[WRITTEN TASK] Reproduce the following material verbatim, from its first line through its last.

— START MATERIALS PROVIDED —

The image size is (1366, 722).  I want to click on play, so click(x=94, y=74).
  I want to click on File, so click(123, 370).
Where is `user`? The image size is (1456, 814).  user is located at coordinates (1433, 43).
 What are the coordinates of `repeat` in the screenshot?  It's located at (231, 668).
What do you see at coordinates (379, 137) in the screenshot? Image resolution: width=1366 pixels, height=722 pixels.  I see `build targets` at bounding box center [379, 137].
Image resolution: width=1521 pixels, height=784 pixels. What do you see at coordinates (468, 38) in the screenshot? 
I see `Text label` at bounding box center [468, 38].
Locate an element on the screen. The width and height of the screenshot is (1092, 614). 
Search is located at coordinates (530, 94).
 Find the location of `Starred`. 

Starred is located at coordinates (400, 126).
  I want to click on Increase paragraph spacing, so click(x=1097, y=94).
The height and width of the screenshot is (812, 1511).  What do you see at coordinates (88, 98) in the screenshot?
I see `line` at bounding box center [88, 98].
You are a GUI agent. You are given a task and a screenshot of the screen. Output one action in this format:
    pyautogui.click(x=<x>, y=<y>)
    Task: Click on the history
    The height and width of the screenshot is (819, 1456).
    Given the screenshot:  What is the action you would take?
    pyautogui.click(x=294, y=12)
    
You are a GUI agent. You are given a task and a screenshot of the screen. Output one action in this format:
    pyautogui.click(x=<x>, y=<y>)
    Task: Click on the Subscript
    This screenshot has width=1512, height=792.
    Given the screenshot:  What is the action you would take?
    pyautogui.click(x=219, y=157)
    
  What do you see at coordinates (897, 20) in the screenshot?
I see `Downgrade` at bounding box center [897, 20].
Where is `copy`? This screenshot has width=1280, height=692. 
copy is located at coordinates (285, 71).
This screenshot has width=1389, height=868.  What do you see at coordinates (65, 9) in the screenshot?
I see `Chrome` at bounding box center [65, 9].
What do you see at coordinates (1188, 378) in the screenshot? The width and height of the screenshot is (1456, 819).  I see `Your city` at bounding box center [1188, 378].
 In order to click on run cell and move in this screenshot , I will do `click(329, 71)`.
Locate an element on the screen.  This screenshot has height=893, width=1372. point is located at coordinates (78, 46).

— END MATERIALS PROVIDED —

[REPLY TO THE TASK]
The image size is (1366, 722).  I want to click on play, so click(x=94, y=74).
  I want to click on File, so click(123, 370).
Where is `user`? The image size is (1456, 814).  user is located at coordinates (1433, 43).
 What are the coordinates of `repeat` in the screenshot?  It's located at (231, 668).
What do you see at coordinates (379, 137) in the screenshot? Image resolution: width=1366 pixels, height=722 pixels.  I see `build targets` at bounding box center [379, 137].
Image resolution: width=1521 pixels, height=784 pixels. What do you see at coordinates (468, 38) in the screenshot? 
I see `Text label` at bounding box center [468, 38].
Locate an element on the screen. The width and height of the screenshot is (1092, 614). 
Search is located at coordinates (530, 94).
 Find the location of `Starred`. 

Starred is located at coordinates (400, 126).
  I want to click on Increase paragraph spacing, so click(x=1097, y=94).
The height and width of the screenshot is (812, 1511).  What do you see at coordinates (88, 98) in the screenshot?
I see `line` at bounding box center [88, 98].
You are a GUI agent. You are given a task and a screenshot of the screen. Output one action in this format:
    pyautogui.click(x=<x>, y=<y>)
    Task: Click on the history
    The height and width of the screenshot is (819, 1456).
    Given the screenshot:  What is the action you would take?
    pyautogui.click(x=294, y=12)
    
You are a GUI agent. You are given a task and a screenshot of the screen. Output one action in this format:
    pyautogui.click(x=<x>, y=<y>)
    Task: Click on the Subscript
    This screenshot has width=1512, height=792.
    Given the screenshot:  What is the action you would take?
    pyautogui.click(x=219, y=157)
    
  What do you see at coordinates (897, 20) in the screenshot?
I see `Downgrade` at bounding box center [897, 20].
Where is `copy`? This screenshot has width=1280, height=692. 
copy is located at coordinates (285, 71).
This screenshot has width=1389, height=868.  What do you see at coordinates (65, 9) in the screenshot?
I see `Chrome` at bounding box center [65, 9].
What do you see at coordinates (1188, 378) in the screenshot? The width and height of the screenshot is (1456, 819).  I see `Your city` at bounding box center [1188, 378].
 In order to click on run cell and move in this screenshot , I will do `click(329, 71)`.
Locate an element on the screen.  This screenshot has height=893, width=1372. point is located at coordinates (78, 46).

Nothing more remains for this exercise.